(Screen grounding examples)
>> begin

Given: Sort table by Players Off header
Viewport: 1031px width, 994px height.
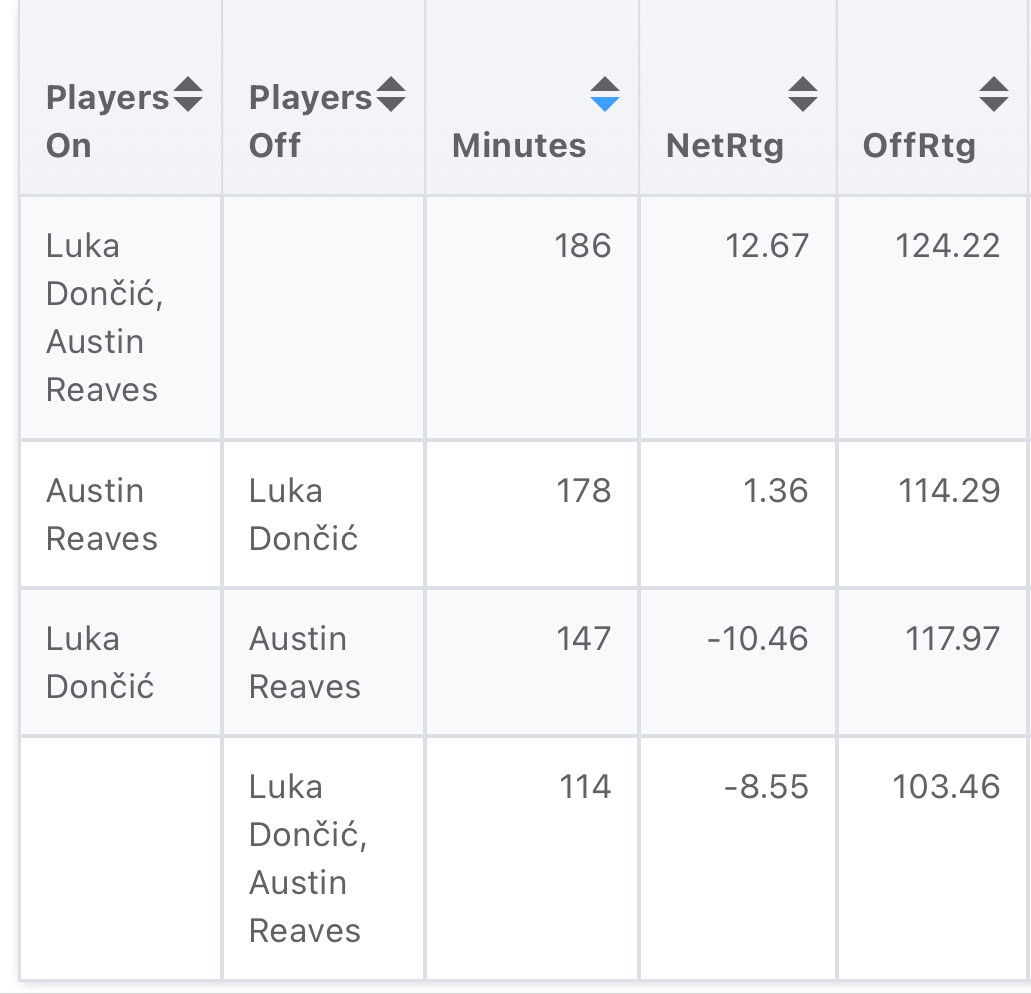Looking at the screenshot, I should tap(310, 121).
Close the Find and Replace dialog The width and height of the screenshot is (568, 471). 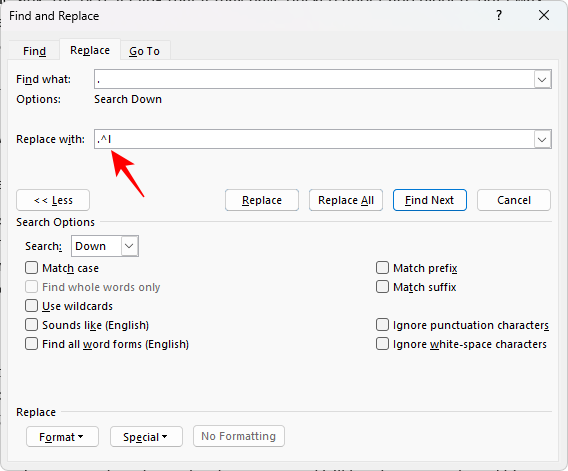click(544, 16)
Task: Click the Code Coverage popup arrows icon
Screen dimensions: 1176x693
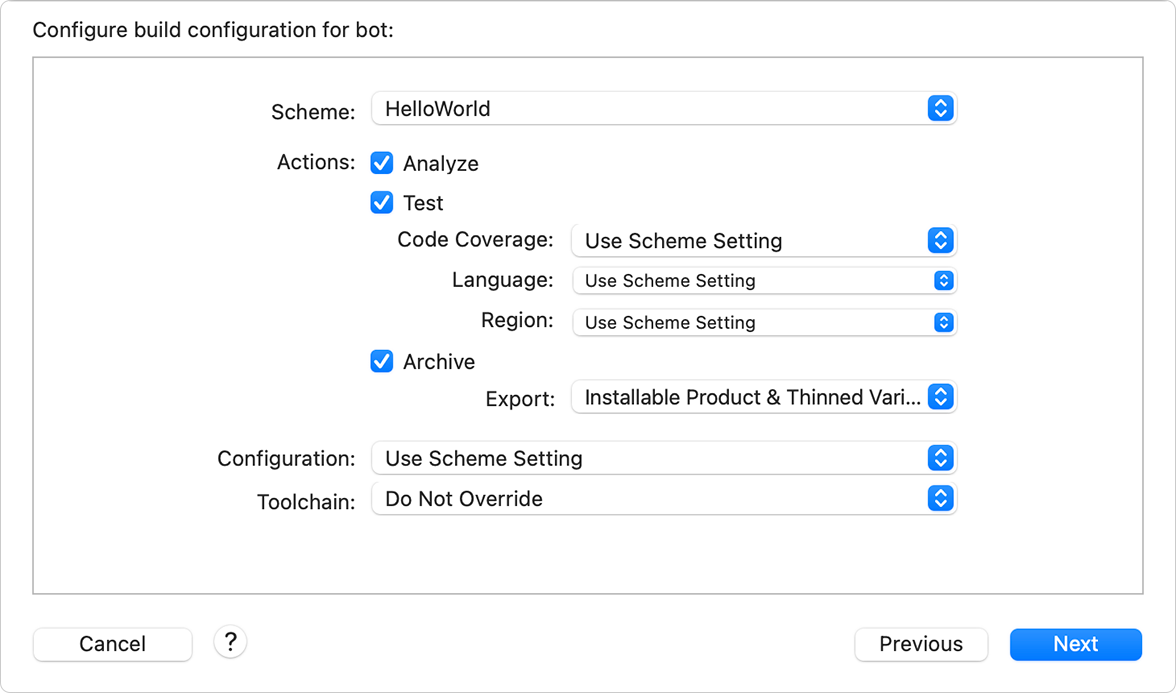Action: 940,241
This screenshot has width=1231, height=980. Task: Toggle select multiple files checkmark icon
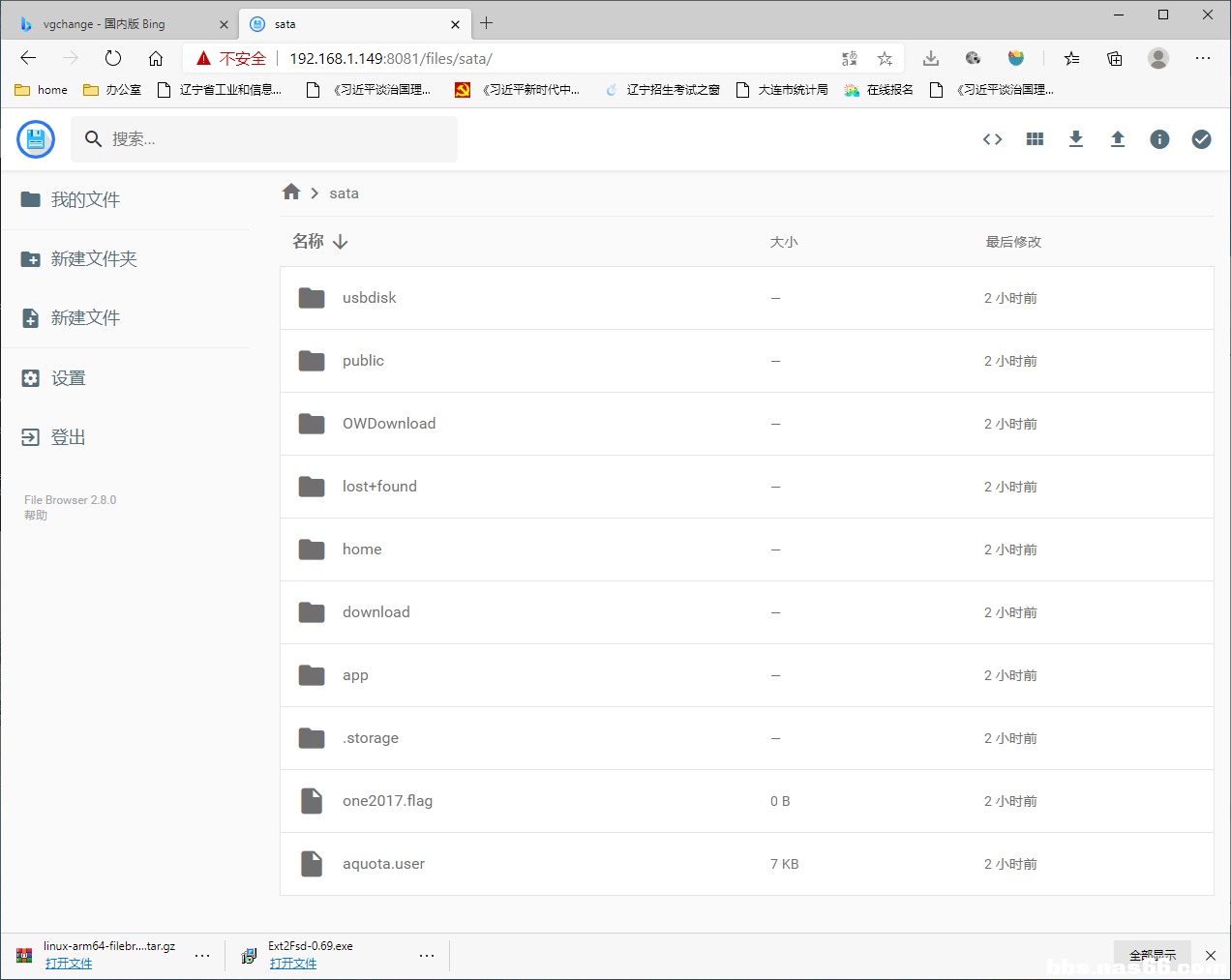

>> end

Requirements:
Count the lines in the listing above that contain the string "Task", and give only the number.

Full output:
2